NASA develops and manufactures complex high-performance structures for space applications. Structural damage to spacecraft during missions can often be difficult to detect especially in multilayered or deep subsurface levels, including spacecraft structures, multilayered walls, and pressure tanks. For example, corrosion can occur beneath layer stack-ups and near fasteners that can be under at least 0.2” of Al or 0.5” of composite material. Visual inspection to identify areas of corrosion or cracks requires removal of the surface layers and can be time consuming and expensive, if not impossible. In order to mitigate risk to equipment and crew, NASA needs nondestructive evaluation (NDE) techniques and sensors that are capable of detecting cracks and corrosion of structures when these defects reside below conducting and non-conducting surfaces.
Eagle Harbor Technologies, Inc. (EHT) is developing an eddy current NDE tool based their high gain integrator developed for fusion science applications. The high gain integrator sensitivity is comparable with superconducting quantum interference devices (SQUIDS), without the need for low temperature components. The pre-Phase I mock-up has demonstrated improvements in depth detection of both cracks and small defects under Al stack-ups and continued work on this technique is expected to further increase sensitivity. EHT proposes further evaluation and optimization to produce a NDE for NASA applications.

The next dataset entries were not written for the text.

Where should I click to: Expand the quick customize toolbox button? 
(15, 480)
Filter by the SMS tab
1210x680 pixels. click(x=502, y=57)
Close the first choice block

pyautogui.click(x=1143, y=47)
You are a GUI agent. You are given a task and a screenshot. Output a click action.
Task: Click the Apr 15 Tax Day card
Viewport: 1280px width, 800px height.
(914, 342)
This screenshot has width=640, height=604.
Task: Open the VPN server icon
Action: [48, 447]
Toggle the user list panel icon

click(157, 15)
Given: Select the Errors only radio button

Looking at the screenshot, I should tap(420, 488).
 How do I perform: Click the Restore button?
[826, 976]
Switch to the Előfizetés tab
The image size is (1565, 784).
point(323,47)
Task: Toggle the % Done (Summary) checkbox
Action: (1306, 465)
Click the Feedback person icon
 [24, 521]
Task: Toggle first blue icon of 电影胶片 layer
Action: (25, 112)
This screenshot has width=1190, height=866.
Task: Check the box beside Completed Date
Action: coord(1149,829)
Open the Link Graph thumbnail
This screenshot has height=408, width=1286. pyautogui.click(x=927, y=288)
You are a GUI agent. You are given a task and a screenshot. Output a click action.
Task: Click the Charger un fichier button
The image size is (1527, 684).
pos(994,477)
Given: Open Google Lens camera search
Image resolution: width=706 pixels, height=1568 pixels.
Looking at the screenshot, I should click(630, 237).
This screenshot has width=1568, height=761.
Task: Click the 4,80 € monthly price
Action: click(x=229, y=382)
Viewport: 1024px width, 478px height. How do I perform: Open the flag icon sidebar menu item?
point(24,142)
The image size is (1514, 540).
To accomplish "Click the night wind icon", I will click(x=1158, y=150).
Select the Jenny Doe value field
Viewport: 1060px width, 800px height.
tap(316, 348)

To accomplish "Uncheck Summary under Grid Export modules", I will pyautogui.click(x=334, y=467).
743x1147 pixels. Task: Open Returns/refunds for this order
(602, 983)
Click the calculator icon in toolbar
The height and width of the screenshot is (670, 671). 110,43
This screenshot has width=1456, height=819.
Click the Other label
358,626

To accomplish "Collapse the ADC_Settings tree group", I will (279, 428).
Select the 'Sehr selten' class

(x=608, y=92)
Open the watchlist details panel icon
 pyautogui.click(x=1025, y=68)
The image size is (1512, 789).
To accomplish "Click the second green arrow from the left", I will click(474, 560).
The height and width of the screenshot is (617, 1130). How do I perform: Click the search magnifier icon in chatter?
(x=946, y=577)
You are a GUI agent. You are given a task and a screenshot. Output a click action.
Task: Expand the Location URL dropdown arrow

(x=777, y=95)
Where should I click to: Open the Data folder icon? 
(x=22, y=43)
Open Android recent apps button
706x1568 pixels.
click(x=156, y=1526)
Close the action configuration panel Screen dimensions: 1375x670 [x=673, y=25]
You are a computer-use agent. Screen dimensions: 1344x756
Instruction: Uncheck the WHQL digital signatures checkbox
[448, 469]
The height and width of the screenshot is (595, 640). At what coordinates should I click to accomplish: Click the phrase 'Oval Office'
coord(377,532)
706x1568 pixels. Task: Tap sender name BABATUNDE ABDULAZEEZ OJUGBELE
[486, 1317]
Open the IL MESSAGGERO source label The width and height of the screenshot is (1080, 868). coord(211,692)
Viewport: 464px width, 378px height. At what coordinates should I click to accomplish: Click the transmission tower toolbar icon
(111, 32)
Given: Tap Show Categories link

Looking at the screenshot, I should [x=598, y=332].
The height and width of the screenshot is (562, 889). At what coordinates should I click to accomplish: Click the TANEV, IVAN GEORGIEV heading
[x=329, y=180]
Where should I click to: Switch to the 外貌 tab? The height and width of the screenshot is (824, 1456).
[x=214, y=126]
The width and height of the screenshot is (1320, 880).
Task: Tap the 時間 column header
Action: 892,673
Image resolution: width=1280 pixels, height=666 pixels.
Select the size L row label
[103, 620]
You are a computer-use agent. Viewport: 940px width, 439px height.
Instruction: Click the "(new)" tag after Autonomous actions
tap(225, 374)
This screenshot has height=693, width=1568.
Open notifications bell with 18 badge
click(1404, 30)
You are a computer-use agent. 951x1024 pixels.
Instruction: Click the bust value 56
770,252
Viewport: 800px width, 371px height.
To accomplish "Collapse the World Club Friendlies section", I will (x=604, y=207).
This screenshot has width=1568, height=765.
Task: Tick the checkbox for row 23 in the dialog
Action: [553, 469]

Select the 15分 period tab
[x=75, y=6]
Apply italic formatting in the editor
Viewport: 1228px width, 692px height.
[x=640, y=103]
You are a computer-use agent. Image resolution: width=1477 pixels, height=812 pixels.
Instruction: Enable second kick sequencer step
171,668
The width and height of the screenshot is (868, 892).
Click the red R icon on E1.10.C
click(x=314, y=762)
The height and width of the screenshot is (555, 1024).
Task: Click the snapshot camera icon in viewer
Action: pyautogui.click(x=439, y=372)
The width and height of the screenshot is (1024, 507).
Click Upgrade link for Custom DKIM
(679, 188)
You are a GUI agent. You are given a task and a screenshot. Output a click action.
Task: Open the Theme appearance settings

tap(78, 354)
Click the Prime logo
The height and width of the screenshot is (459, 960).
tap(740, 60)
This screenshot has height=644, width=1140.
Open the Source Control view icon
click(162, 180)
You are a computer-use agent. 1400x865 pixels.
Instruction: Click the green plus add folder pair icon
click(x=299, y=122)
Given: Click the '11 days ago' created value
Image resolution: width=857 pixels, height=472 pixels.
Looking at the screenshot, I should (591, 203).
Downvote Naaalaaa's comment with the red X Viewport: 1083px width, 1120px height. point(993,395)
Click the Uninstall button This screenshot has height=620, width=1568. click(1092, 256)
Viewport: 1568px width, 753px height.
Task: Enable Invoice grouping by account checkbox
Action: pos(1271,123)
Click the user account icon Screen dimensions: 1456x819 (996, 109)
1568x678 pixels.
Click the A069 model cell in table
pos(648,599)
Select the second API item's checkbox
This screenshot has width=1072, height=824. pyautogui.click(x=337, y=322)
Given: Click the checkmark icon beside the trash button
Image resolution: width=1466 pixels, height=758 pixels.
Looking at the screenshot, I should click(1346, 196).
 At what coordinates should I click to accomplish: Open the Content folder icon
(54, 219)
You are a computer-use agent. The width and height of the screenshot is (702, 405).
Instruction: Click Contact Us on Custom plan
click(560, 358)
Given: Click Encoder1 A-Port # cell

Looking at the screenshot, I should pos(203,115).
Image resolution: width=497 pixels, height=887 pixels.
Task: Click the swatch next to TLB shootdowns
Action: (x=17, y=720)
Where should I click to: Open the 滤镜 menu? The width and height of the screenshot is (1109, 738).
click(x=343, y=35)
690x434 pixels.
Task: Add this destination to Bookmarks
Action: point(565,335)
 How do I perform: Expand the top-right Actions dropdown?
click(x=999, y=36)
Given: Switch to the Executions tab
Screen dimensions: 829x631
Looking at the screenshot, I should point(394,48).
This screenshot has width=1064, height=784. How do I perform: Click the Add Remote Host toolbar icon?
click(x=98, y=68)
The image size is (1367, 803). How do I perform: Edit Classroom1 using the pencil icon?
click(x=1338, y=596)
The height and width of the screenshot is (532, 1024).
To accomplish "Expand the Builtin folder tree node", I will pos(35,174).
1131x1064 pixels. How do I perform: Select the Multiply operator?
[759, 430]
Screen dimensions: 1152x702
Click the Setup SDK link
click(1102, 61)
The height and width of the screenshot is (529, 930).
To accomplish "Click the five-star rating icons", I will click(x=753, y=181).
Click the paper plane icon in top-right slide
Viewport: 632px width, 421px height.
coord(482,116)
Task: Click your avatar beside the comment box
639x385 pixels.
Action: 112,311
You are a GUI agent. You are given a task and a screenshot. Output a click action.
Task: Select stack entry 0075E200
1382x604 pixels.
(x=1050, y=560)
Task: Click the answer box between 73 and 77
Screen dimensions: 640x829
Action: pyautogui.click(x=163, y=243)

NASA is the primary customer for the high gain integrator based NDE tool. A handheld version of the NDE tool could be used by ground personnel, spacecraft crew, or automated robots to evaluate structures for subsurface defects. Additionally, this system could be built into materials for in situ evaluation. The eddy current NDE tool based on the EHT high gain integrator will have applications beyond spacecraft evaluation. EHT anticipates that this type of tool could be used for other aerospace applications including evaluation of aging commercial and military aircraft. With EHT’s ability to print small, flexible coils, these probes could be inserted into hard to access locations like piping or tubing.